Long, long ago, when the earth was young – or at least when we were younger – my brother was determined to get on Survivor. He got so far as getting a call from a producer; I still say he would have been a lot more entertaining than half the chuckleheads they’ve had on. Being the data freak I am, I decided that if he could just do his part and get on, I could make him King of Survivor. I started getting books out of the library and looking up all sorts of weird and wild stuff online, and filled a notebook with the most relevant and useful and efficient methods of starting a fire, building a shelter, purifying water, catching fish, and more. (If the end of the world occurs, I ask that the gentle reader keep this in mind when planning his or her survival team: I still have that book (since my brother never got on the show) and I still remember a lot of it… And now I have this book. Think Eugene without a Y chromosome or a mullet. That’s me.)

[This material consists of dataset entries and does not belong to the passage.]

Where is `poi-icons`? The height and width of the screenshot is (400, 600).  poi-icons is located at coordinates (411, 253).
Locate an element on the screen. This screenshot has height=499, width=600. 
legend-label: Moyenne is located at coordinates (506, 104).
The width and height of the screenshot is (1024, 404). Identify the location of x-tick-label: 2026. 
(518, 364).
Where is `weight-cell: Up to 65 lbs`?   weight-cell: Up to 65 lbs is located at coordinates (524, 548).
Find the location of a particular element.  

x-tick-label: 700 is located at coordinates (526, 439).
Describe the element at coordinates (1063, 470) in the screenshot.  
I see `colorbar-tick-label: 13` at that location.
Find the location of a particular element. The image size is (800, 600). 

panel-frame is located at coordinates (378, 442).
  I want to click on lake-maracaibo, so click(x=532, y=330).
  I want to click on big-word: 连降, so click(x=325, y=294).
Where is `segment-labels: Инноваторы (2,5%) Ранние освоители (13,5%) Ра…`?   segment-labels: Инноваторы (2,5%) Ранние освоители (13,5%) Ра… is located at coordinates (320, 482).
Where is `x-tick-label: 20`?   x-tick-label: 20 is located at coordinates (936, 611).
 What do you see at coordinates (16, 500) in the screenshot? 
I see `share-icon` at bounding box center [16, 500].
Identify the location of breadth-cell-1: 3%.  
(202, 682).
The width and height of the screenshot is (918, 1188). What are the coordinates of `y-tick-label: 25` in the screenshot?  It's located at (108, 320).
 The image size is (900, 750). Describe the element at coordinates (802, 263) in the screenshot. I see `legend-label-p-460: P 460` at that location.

This book is that notebook, with awesomely snazzier illustrations and a whole heck of a lot more information.
It already had my attention with its premise, but it won my heart with this sentence: “Let us set the scene. Paint the big picture (a little less Thomas Cole pastoral and a little more Edvard Munch horror)”.
And that premise? TAoETtZA proposes to show how not to just survive after TSHTF (one of the author’s favorite acronyms), but to live. Why settle for bland squirrel while huddling in your improvised shelter, or flavorless fish after clearing the undead out of the local prison? There’s no need, if only you read this book.
Not only is it a smart guide to how to eat well when things fall apart, it’s a smart guide to basically everything you need to know about that basic survival: how to prepare while things are normal (if that’s what you want to call it), what to bring when you bug out – and whether you should bug out, what you should concentrate on when foraging in the woods or in town, and the most basic basics of all: how to start a fire, how to purify water, and why you shouldn’t eat cockroaches (apart from the obvious). There are recipes (with punny or otherwise clever names), diagrams (MRE’s come with chewing gum?), and short- and long-range plans for survival. For living. It’s fantastic.
Let’s face it – there are days when I agree with Frodo Baggins: “there have been times when I thought the inhabitants too stupid and dull for words, and have felt that an earthquake or an invasion of dragons might be good for them.” (An invasion of dragons would, in its end result, strongly resemble a zombie apocalypse, although dragons are smarter. And cooler. And they fly. Well, and “scorched earth” might be a relevant phrase. Okay, not so strong a resemblance.)
The usual disclaimer: I received this book via Netgalley for review.